Dr. Sidney A. McPhee: This year we celebrate the pride, tradition, and excellence of MTSU’s first century as a leading academic institution in middle Tennessee. Looking forward, service and leadership will continue to be key to our vision for the future as middle Tennessee’s premier public university. So too will nationalization and internationalization of the MTSU brand.
MTSU started as a small teacher-training school in 1911. It has grown tremendously in the last 100 years—particularly the last 20—and has become a key component of middle Tennessee’s education and economic engine.

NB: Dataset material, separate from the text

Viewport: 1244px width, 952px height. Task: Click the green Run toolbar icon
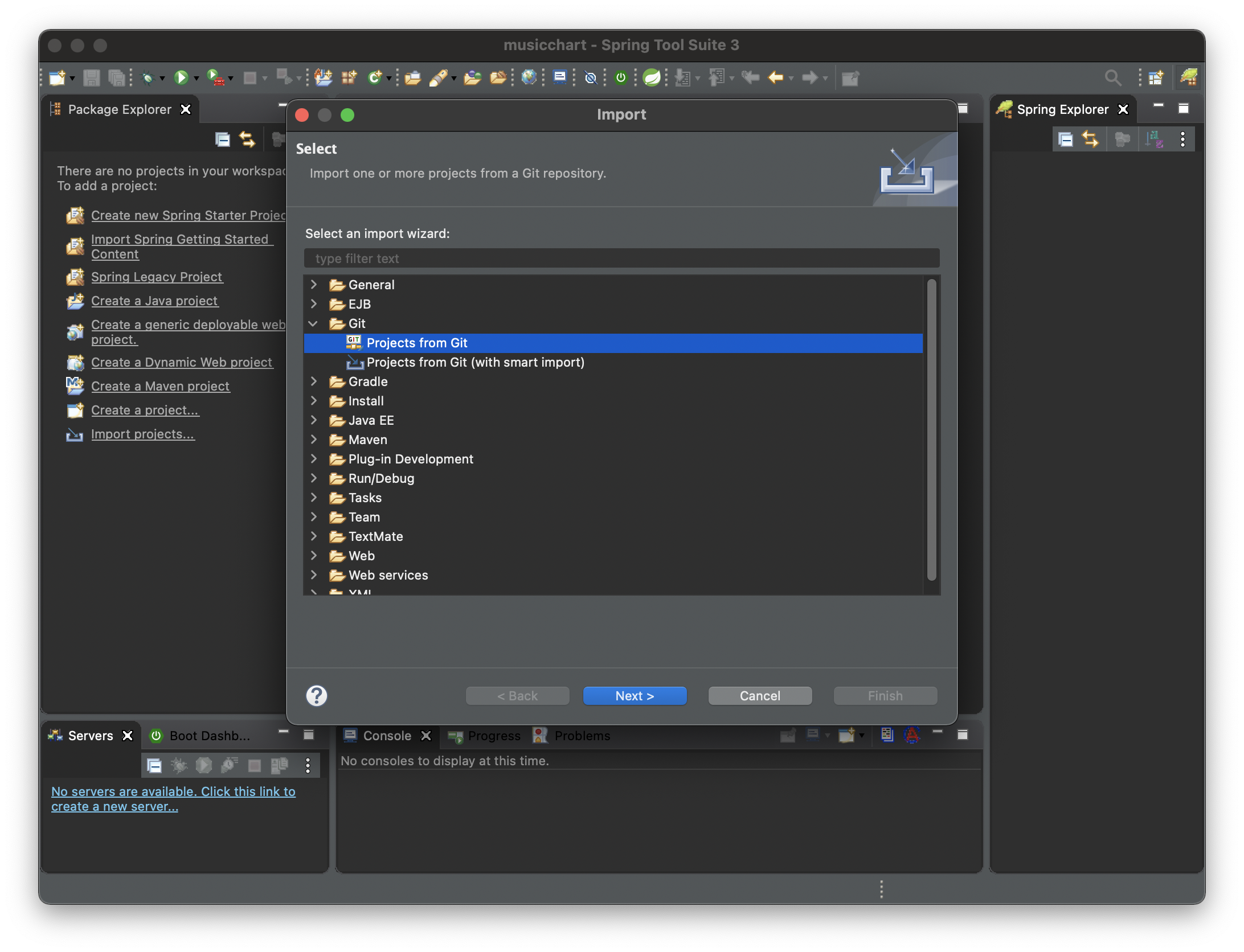(x=181, y=77)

In January 2010, the Tennessee General Assembly passed the Complete College Tennessee Act of 2010, which calls for colleges and universities to focus on student retention, degree completion, improvement in the areas of transfer and articulation, and institutional mission distinctiveness. MTSU had already made those goals a strategic priority. The century ahead will
be marked by MTSU further expanding its role as the primary public higher education institution for the citizens of middle Tennessee.

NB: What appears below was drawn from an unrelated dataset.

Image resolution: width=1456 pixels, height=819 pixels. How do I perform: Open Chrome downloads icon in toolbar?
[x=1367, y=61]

MTSU has long been a place to obtain an excellent education. It has been the marketplace for the exchange of ideas. It has been a place where students obtain a better understanding of human rights, civic virtues, and ethical values and learn their duties as citizens of a democracy. In the 100 years ahead, MTSU will not only continue to perform those roles but will also assume a bigger role in national life and will forge a global focus.

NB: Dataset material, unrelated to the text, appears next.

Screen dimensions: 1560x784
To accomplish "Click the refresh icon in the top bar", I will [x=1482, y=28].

To do this, we must continue to build interrelated programs among the University, international organizations, and businesses. We must continue to focus on collaborative research among industries, research institutions, and the University. And we must continue to improve our facilities so as to continue to attract world-class faculty and students to MTSU.
Revisiting our history makes us proud. But it also underscores our tremendous responsibility and dreams for the future. Spend a little time around our students, faculty, and alumni, and I have no doubt you’ll be as excited as we are about what the next 100 years will bring.
MTSU Magazine: The General Assembly adjourned this year without signing off on funding for MTSU’s desperately needed new science building. How do you feel that effort is going?
McPhee: In my 11 years at MTSU—many of which have been spent with MTSU’s new science building at the top of the state’s capital projects priorities list—I have never been more confident that state decision-makers are going to find a way soon to fund a new MTSU science building. Heading into next year, based on all the feedback I’ve been receiving, I feel very good about the prospects that via some form of state funding—be it bonds or some other source of revenue—we will be breaking ground sooner rather than later on a vital new science building at MTSU. Doing so once and for all will assist our entire regional economy in its push to improve science education and steer us ever closer to our goal of attracting more and more of the jobs of tomorrow to middle Tennessee.